Pastor le mira con compasión. Luego clava los ojos en el techo.

—Bastantes para que pongan a otro; si no pierden dinero.

—¿Y de pagarte?

—Bien. El resto del contrato y todo esto. ¿Y a ti, cuándo te toca?

—A mí me licenciaron esta mañana.

—¿Por qué? ¿Ya no hay cogida?

—¡Vaya si la hay: la tuya!

El viejo amigo cuenta cómo las cámaras siguieron funcionando, recogiendo el lance hasta el final. Cuando a la tarde fue a presentarse, le citaron para el día siguiente.

—Espere a que veamos la proyección.

Al día siguiente le despidieron. Él también vio las tomas reveladas, el salto de Pastor entre los cuernos, su rostro lívido, la taleguilla ensangrentada. Sólo será preciso podar algunos metros, al final, cuando, una vez alejado el toro, los maquinistas levantan al diestro de la arena.
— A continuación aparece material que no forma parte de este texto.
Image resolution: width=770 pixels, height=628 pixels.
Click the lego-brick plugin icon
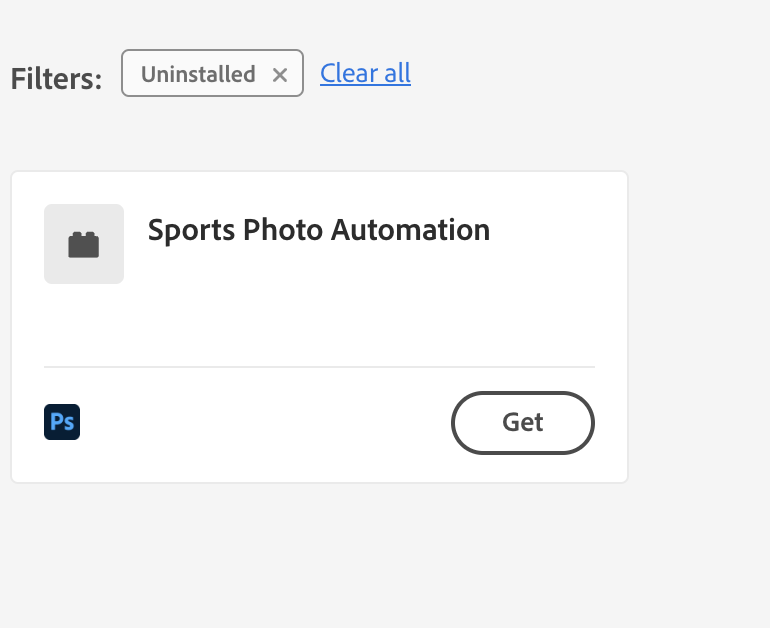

El herido parece ahora descansar. Sin embargo, abre los ojos y pregunta:

—¿Te pagaron todo?

—Todo… —responde el viejo, y añade con timidez, casi excusándose—: Acabo de cobrar el resto.

No sabe cómo seguir. Piensa volverle a ver, piensa en algún gran favor que el amigo pueda necesitar en tiempos venideros, pero la espera, la pausa se prolonga y no acierta a expresar su pensamiento. Busca un pretexto que le aleje de allí, pero ni aun eso es necesario. Al cabo de un rato la luz de afuera se apaga tras los cristales y Pastor, respirando hondamente, entra en un plácido sueño.